Pakistan’s Supreme Court has blocked a bid by Prime Minister Imran Khan to stay in power, ruling on April 7 that a move to stymie a vote of no-confidence in the National Assembly was unconstitutional.
Khan and his allies had tried to sidestep a no-confidence motion that seemed certain to unseat him by dissolving parliament.
A five-judge panel unanimously ruled on April 7 that the move breached the country’s constitution and ordered parliament to be restored. Chief Justice Umar Ata Bandial released the short decision, calling the April 3 ruling by the deputy speaker of Pakistan's National Assembly, the lower house of parliament, unconstitutional.
Before the Supreme Court ruling was announced, security was beefed up at the court and heavily armed police were deployed outside the building.
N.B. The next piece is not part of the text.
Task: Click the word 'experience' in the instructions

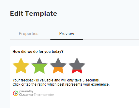Action: coord(100,84)
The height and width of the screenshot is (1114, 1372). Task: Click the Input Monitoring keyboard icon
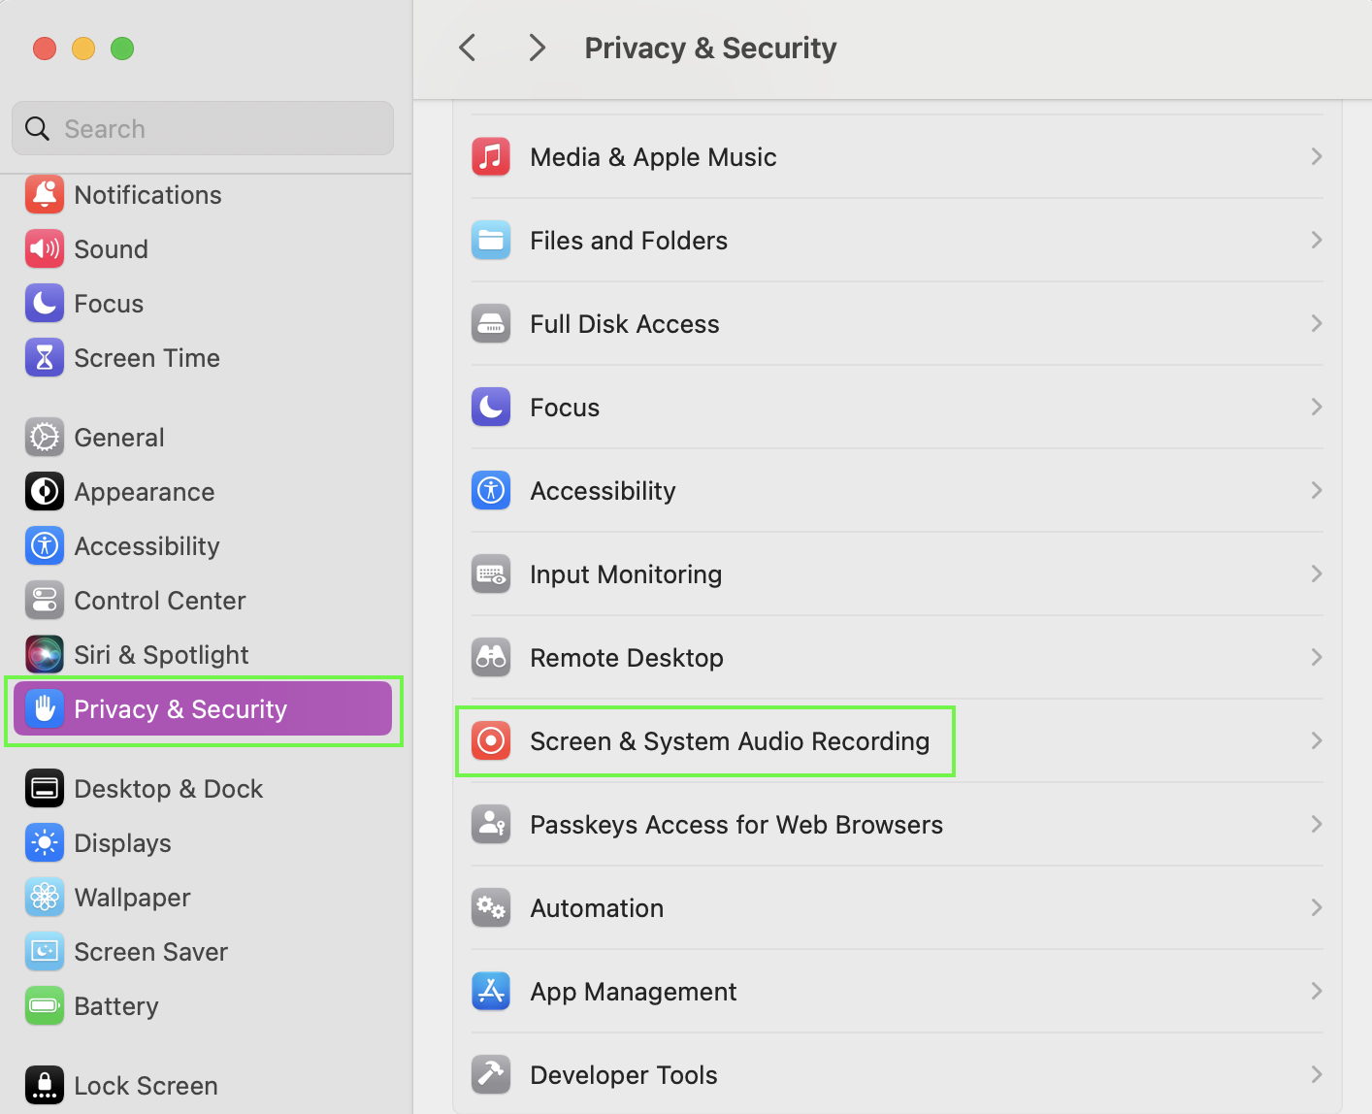pos(491,574)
After the ruling was announced, opposition supporters in the capital, Islamabad, raced through the streets sounding their car horns.
The court also ordered the speaker of parliament to hold the next meeting on April 9 to vote on the no-confidence motion. If the opposition wins, there will be a vote for a new prime minister.
Under the law, elections must be held within three months of the dissolution of the National Assembly. But the election commission said in a letter to the president that it would not be possible to hold elections until October.
Opposition leader Shahbaz Sharif, president of the Pakistan Muslim League-Nawaz (PML-N), welcomed the ruling as a victory for “justice and the supremacy of law.”
Sharif told a news conference that his allies had nominated him as the next prime minister if the opposition manages to vote Khan out.
Khan said he would continue to fight and scheduled an address to the nation on April 8.
"I have always & will continue to fight for Pak till the last ball," the former cricket star said on Twitter.
Khan lost his parliamentary majority last week and had faced the no-confidence vote brought forward by a united opposition. But the deputy speaker of the National Assembly, Qasim Suri, a member of Khan’s Tehrik-e Insaf party, rejected the motion as unconstitutional, saying it was part of a foreign conspiracy.
The ruling allowed Khan to get the presidency -- a largely ceremonial role -- to dissolve parliament. The opposition then filed a petition to the Supreme Court to rule on whether the move to block the vote was constitutional.
The decision said Khan had no right to advise the president on the dissolution of the assembly.
“It's an unfortunate decision,” Khan's ally and Information Minister Fawad Chaudhry told AP. He warned that “instability will increase, and I see no end to the crisis.”
Khan has accused the United States of manipulating the opposition because of his warm relations with Russia and China. The U.S. State Department has denied the allegations.